In this scenario the Japanese are trying to block an Australian advance. The Australians have decent morale at 8/8, a major upgrade, and outnumber the Japanese by over 50%. The Japanese, however, are hidden. Hidden scenarios are tough to run solitaire, but it’s important for the Japanese force. Victory points are awarded for steps and trail/village hexes under control.
The Japanese set up primarily in and around the village, with some flankers to the north. The Aussies come in from the west on a wide line. Most of the Japanese are located at range 1, and deliver devastating opfire. One Japanese position is not found, and the Australians pay for that failure. Despite large numbers, the advance against the Japanese is hindered by casualties and disruptions/demoralizations. The Japanese jump into a couple of assaults to try and take advantage of the roughed up Australians, but overall steps are running almost equal. The approximate one for one swap in steps is horrid for the Japanese with their smaller numbers.
But the shaken condition of the Australians begins to tell. Flanking forces are slowed to a crawl, while the Australian center is completely halted. Some flankers get around the Japanese and attempt to pick up some trail hexes, but Japanese troops that had fled earlier begin to recover, blocking the trail from the east while the Japanese hold to the west. The Aussies get some hexes, but not nearly enough to make up for the increasing losses.
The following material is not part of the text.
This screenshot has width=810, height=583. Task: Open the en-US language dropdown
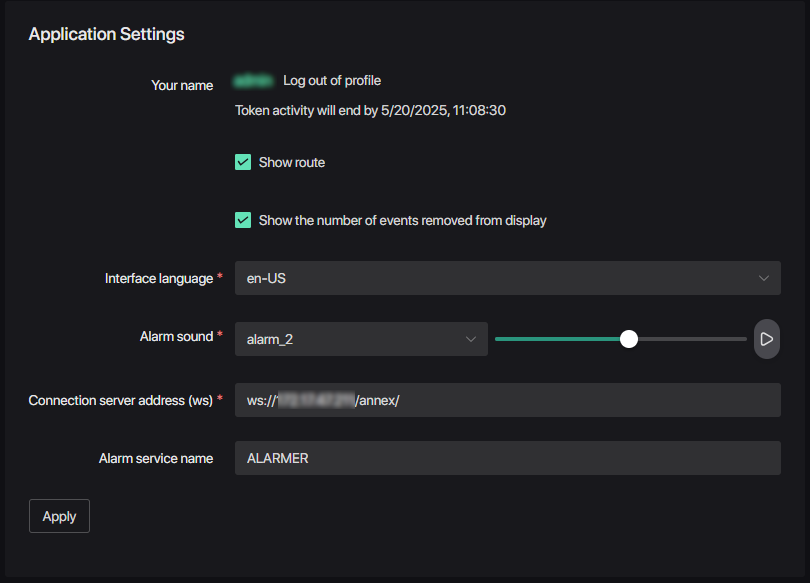tap(500, 278)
Australian casualties are too many as the Japanese begin to score steps against shaken Aussie troops. The Japanese end up ahead on points both in casualties and trail hexes. With a final score of 37 to 16 the Japanese win a major victory.
I rated this one a 3. It was nice to finally have decent Australian morale, but the burden of attack against hidden Japanese troops was just too much. Japanese casualties petered off, while Aussie casualties continued to grow. The jungles slowed down Australian advances as thoroughly as the Japanese defenders. The beginning seemed challenging for both sides, but as the scenario wore on, the Australians struggled more than the Japanese. Decent scenario, but not great.